Exercise aim:
Line by line, transcribe the listing below exactly.
Provided entries section start
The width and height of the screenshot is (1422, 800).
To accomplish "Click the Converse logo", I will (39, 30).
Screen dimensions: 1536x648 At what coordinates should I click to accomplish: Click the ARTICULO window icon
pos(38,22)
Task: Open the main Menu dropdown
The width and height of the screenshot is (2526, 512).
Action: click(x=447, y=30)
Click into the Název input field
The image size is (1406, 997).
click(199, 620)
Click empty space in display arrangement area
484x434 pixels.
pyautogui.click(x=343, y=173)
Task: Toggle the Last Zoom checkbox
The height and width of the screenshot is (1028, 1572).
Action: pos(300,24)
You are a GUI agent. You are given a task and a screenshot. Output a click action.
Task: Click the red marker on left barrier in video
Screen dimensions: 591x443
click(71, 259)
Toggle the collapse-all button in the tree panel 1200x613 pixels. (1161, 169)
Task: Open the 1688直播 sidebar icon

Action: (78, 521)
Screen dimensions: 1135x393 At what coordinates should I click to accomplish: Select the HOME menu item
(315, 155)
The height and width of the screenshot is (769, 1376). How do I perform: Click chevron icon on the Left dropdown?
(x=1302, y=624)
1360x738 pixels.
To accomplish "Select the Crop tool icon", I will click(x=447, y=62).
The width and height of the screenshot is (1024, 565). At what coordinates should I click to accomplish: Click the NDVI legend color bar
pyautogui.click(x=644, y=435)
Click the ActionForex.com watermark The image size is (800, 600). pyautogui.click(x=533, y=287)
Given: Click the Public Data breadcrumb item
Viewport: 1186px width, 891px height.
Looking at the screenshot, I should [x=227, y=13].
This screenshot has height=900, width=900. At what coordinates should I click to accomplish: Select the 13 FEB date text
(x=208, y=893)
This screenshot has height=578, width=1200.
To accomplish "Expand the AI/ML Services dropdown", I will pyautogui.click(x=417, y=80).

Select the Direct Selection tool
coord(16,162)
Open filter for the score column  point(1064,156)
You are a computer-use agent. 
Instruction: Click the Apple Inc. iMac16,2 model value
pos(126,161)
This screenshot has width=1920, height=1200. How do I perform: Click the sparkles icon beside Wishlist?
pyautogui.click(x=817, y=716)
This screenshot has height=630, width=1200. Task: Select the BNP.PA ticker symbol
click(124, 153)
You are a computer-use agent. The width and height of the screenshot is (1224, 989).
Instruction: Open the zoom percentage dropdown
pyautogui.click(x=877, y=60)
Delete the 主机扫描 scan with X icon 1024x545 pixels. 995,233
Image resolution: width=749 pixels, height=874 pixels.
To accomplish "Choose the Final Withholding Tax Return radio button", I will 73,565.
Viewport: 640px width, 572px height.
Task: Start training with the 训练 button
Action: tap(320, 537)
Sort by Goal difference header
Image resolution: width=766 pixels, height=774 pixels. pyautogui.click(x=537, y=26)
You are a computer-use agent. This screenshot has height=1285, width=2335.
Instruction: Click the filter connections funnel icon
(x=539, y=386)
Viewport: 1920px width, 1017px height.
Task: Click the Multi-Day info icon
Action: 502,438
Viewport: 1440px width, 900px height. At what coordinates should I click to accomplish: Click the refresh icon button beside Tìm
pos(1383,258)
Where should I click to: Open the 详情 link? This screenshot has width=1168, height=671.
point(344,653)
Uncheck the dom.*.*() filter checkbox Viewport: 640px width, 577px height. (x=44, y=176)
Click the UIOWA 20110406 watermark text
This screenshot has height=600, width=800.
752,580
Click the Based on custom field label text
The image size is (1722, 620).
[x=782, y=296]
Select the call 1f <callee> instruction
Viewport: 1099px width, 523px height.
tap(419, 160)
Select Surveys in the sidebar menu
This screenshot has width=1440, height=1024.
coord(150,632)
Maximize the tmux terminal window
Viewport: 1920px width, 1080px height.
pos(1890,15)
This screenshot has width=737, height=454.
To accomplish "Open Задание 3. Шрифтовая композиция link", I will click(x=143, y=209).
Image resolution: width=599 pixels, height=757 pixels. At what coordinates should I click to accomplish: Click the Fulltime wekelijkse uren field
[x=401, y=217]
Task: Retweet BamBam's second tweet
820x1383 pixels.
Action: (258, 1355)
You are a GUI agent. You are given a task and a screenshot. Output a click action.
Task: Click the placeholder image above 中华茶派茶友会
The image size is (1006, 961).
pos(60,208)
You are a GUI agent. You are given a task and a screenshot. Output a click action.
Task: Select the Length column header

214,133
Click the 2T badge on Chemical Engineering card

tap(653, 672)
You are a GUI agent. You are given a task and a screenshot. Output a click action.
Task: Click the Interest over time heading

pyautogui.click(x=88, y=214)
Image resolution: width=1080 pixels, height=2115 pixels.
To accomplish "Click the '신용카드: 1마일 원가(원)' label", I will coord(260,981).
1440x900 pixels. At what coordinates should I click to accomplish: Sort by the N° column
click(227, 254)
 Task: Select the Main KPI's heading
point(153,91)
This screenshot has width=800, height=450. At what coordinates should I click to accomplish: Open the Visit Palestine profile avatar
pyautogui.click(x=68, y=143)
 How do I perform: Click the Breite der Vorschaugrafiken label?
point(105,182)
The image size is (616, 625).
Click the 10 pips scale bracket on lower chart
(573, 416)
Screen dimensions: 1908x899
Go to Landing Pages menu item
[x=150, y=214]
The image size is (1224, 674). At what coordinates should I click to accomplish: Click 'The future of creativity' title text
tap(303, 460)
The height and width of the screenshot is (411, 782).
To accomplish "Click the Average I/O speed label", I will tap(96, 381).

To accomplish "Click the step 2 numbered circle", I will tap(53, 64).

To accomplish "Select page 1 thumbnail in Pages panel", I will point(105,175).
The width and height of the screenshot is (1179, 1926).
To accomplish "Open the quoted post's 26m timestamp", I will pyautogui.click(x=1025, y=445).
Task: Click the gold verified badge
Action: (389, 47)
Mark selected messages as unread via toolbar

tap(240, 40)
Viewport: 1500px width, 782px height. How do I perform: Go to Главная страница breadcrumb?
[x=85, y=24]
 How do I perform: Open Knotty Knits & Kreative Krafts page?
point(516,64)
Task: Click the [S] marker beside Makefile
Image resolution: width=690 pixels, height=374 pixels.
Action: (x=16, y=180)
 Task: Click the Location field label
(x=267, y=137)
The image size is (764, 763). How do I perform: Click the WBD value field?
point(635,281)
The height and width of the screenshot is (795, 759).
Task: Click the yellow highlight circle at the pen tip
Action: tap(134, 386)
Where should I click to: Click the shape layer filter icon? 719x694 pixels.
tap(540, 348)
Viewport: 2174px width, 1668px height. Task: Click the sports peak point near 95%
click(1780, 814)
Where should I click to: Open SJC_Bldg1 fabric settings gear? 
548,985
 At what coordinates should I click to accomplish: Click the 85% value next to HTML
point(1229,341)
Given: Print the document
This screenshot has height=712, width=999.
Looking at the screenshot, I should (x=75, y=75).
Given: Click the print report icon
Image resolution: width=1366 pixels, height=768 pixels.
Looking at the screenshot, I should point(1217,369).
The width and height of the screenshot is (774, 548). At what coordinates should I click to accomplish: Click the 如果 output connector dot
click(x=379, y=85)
Provided entries section end
Problem solution:
The width and height of the screenshot is (1422, 800).
To accomplish "Click the Converse logo", I will (39, 30).
Screen dimensions: 1536x648 At what coordinates should I click to accomplish: Click the ARTICULO window icon
pos(38,22)
Task: Open the main Menu dropdown
The width and height of the screenshot is (2526, 512).
Action: click(x=447, y=30)
Click into the Název input field
The image size is (1406, 997).
click(199, 620)
Click empty space in display arrangement area
484x434 pixels.
pyautogui.click(x=343, y=173)
Task: Toggle the Last Zoom checkbox
The height and width of the screenshot is (1028, 1572).
Action: pos(300,24)
You are a GUI agent. You are given a task and a screenshot. Output a click action.
Task: Click the red marker on left barrier in video
Screen dimensions: 591x443
click(71, 259)
Toggle the collapse-all button in the tree panel 1200x613 pixels. (1161, 169)
Task: Open the 1688直播 sidebar icon

Action: (78, 521)
Screen dimensions: 1135x393 At what coordinates should I click to accomplish: Select the HOME menu item
(315, 155)
The height and width of the screenshot is (769, 1376). How do I perform: Click chevron icon on the Left dropdown?
(x=1302, y=624)
1360x738 pixels.
To accomplish "Select the Crop tool icon", I will click(x=447, y=62).
The width and height of the screenshot is (1024, 565). At what coordinates should I click to accomplish: Click the NDVI legend color bar
pyautogui.click(x=644, y=435)
Click the ActionForex.com watermark The image size is (800, 600). pyautogui.click(x=533, y=287)
Given: Click the Public Data breadcrumb item
Viewport: 1186px width, 891px height.
Looking at the screenshot, I should [x=227, y=13].
This screenshot has height=900, width=900. At what coordinates should I click to accomplish: Select the 13 FEB date text
(x=208, y=893)
This screenshot has height=578, width=1200.
To accomplish "Expand the AI/ML Services dropdown", I will pyautogui.click(x=417, y=80).

Select the Direct Selection tool
coord(16,162)
Open filter for the score column  point(1064,156)
You are a computer-use agent. 
Instruction: Click the Apple Inc. iMac16,2 model value
pos(126,161)
This screenshot has width=1920, height=1200. How do I perform: Click the sparkles icon beside Wishlist?
pyautogui.click(x=817, y=716)
This screenshot has height=630, width=1200. Task: Select the BNP.PA ticker symbol
click(124, 153)
You are a computer-use agent. The width and height of the screenshot is (1224, 989).
Instruction: Open the zoom percentage dropdown
pyautogui.click(x=877, y=60)
Delete the 主机扫描 scan with X icon 1024x545 pixels. 995,233
Image resolution: width=749 pixels, height=874 pixels.
To accomplish "Choose the Final Withholding Tax Return radio button", I will 73,565.
Viewport: 640px width, 572px height.
Task: Start training with the 训练 button
Action: tap(320, 537)
Sort by Goal difference header
Image resolution: width=766 pixels, height=774 pixels. pyautogui.click(x=537, y=26)
You are a computer-use agent. This screenshot has height=1285, width=2335.
Instruction: Click the filter connections funnel icon
(x=539, y=386)
Viewport: 1920px width, 1017px height.
Task: Click the Multi-Day info icon
Action: 502,438
Viewport: 1440px width, 900px height. At what coordinates should I click to accomplish: Click the refresh icon button beside Tìm
pos(1383,258)
Where should I click to: Open the 详情 link? This screenshot has width=1168, height=671.
point(344,653)
Uncheck the dom.*.*() filter checkbox Viewport: 640px width, 577px height. (x=44, y=176)
Click the UIOWA 20110406 watermark text
This screenshot has height=600, width=800.
752,580
Click the Based on custom field label text
The image size is (1722, 620).
[x=782, y=296]
Select the call 1f <callee> instruction
Viewport: 1099px width, 523px height.
tap(419, 160)
Select Surveys in the sidebar menu
This screenshot has width=1440, height=1024.
coord(150,632)
Maximize the tmux terminal window
Viewport: 1920px width, 1080px height.
pos(1890,15)
This screenshot has width=737, height=454.
To accomplish "Open Задание 3. Шрифтовая композиция link", I will click(x=143, y=209).
Image resolution: width=599 pixels, height=757 pixels. At what coordinates should I click to accomplish: Click the Fulltime wekelijkse uren field
[x=401, y=217]
Task: Retweet BamBam's second tweet
820x1383 pixels.
Action: (258, 1355)
You are a GUI agent. You are given a task and a screenshot. Output a click action.
Task: Click the placeholder image above 中华茶派茶友会
The image size is (1006, 961).
pos(60,208)
You are a GUI agent. You are given a task and a screenshot. Output a click action.
Task: Select the Length column header

214,133
Click the 2T badge on Chemical Engineering card

tap(653, 672)
You are a GUI agent. You are given a task and a screenshot. Output a click action.
Task: Click the Interest over time heading

pyautogui.click(x=88, y=214)
Image resolution: width=1080 pixels, height=2115 pixels.
To accomplish "Click the '신용카드: 1마일 원가(원)' label", I will coord(260,981).
1440x900 pixels. At what coordinates should I click to accomplish: Sort by the N° column
click(227, 254)
 Task: Select the Main KPI's heading
point(153,91)
This screenshot has width=800, height=450. At what coordinates should I click to accomplish: Open the Visit Palestine profile avatar
pyautogui.click(x=68, y=143)
 How do I perform: Click the Breite der Vorschaugrafiken label?
point(105,182)
The image size is (616, 625).
Click the 10 pips scale bracket on lower chart
(573, 416)
Screen dimensions: 1908x899
Go to Landing Pages menu item
[x=150, y=214]
The image size is (1224, 674). At what coordinates should I click to accomplish: Click 'The future of creativity' title text
tap(303, 460)
The height and width of the screenshot is (411, 782).
To accomplish "Click the Average I/O speed label", I will tap(96, 381).

To accomplish "Click the step 2 numbered circle", I will tap(53, 64).

To accomplish "Select page 1 thumbnail in Pages panel", I will point(105,175).
The width and height of the screenshot is (1179, 1926).
To accomplish "Open the quoted post's 26m timestamp", I will pyautogui.click(x=1025, y=445).
Task: Click the gold verified badge
Action: (389, 47)
Mark selected messages as unread via toolbar

tap(240, 40)
Viewport: 1500px width, 782px height. How do I perform: Go to Главная страница breadcrumb?
[x=85, y=24]
 How do I perform: Open Knotty Knits & Kreative Krafts page?
point(516,64)
Task: Click the [S] marker beside Makefile
Image resolution: width=690 pixels, height=374 pixels.
Action: (x=16, y=180)
 Task: Click the Location field label
(x=267, y=137)
The image size is (764, 763). How do I perform: Click the WBD value field?
point(635,281)
The height and width of the screenshot is (795, 759).
Task: Click the yellow highlight circle at the pen tip
Action: tap(134, 386)
Where should I click to: Click the shape layer filter icon? 719x694 pixels.
tap(540, 348)
Viewport: 2174px width, 1668px height. Task: Click the sports peak point near 95%
click(1780, 814)
Where should I click to: Open SJC_Bldg1 fabric settings gear? 
548,985
 At what coordinates should I click to accomplish: Click the 85% value next to HTML
point(1229,341)
Given: Print the document
This screenshot has height=712, width=999.
Looking at the screenshot, I should (x=75, y=75).
Given: Click the print report icon
Image resolution: width=1366 pixels, height=768 pixels.
Looking at the screenshot, I should point(1217,369).
The width and height of the screenshot is (774, 548). At what coordinates should I click to accomplish: Click the 如果 output connector dot
click(x=379, y=85)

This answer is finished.